We run a structured testing session before deploying any agent to production. About thirty queries, written by people who will actually use the agent, plus a few adversarial ones to see how it handles bad input. Then we tune the instructions based on what breaks.

The other thing to test is the same query in different conversation contexts. The model behaves differently when it's the first message versus the fifth.

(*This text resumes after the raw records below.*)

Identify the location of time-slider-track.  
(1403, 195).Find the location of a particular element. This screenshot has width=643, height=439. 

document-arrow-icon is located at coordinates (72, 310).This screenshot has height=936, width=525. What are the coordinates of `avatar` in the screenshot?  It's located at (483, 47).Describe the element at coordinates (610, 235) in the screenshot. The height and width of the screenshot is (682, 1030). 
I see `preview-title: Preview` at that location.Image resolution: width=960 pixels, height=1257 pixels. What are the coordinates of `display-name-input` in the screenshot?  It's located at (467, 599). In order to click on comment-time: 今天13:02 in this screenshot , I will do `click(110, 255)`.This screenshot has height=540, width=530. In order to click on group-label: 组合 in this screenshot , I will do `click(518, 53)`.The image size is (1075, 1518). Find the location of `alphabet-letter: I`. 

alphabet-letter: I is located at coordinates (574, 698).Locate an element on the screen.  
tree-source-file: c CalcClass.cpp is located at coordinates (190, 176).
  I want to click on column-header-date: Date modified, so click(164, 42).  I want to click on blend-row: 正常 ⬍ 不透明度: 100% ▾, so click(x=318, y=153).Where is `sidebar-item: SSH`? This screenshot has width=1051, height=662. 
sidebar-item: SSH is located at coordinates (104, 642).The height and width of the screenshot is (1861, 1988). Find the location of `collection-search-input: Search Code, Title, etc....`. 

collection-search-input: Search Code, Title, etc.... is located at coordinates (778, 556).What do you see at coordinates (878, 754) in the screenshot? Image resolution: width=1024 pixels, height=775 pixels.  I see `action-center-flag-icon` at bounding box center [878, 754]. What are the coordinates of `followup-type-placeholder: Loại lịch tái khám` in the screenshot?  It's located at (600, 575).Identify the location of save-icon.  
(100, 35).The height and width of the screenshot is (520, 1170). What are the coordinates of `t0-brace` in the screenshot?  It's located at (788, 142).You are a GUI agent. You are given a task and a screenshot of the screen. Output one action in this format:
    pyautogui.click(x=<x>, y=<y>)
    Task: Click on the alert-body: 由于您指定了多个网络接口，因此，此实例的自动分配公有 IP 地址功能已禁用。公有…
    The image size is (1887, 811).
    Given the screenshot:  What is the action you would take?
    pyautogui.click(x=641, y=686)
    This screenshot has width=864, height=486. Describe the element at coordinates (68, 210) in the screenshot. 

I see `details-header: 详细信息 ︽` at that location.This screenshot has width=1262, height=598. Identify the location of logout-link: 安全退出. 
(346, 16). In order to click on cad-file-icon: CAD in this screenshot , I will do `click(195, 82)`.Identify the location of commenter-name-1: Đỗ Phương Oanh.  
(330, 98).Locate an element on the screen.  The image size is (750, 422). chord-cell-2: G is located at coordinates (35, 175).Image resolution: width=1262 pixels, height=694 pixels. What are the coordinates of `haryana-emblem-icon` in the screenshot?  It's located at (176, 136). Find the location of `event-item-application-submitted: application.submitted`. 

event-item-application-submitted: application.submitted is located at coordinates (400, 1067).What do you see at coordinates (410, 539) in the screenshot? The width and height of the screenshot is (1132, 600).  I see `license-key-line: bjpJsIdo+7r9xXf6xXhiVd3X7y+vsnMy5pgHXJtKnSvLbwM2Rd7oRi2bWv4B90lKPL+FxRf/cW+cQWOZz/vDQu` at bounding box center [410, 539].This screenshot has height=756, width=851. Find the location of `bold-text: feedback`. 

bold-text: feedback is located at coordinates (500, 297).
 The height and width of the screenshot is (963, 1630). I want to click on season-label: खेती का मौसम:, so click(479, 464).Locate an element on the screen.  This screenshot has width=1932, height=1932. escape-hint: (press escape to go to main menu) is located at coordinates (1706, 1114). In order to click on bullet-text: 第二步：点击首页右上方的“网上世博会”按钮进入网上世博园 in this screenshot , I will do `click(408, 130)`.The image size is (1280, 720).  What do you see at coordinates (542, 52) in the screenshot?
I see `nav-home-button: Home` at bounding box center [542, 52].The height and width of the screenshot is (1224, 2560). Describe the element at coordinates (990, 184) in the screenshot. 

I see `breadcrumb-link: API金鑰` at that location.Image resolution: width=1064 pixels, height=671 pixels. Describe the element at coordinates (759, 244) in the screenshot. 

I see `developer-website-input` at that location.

Instructions that work for a clean conversation sometimes break in a long, meandering one.

Where this fits in a broader Copilot programme

Declarative agents are a great starting point for an organisation that wants to extend Copilot. They're low-risk, don't need engineering effort, and can be built and deployed in days. But they have limits. Anything that needs real-time data, complex orchestration, multiple tool calls, or custom UI is going to push you towards custom agent development.

The good news is the work you do on instructions for a declarative agent translates directly into prompt design for a custom one. The same principles apply. The model is the model, whether you're deploying it through M365 or through your own infrastructure.

For Australian businesses just getting started with this, our Copilot training covers the patterns above plus the broader question of how to build a programme around Copilot adoption.

The official Microsoft documentation on writing effective instructions is here: Write effective instructions for declarative agents. It's a good reference. The patterns in this post are what we've found works in actual Australian production deployments.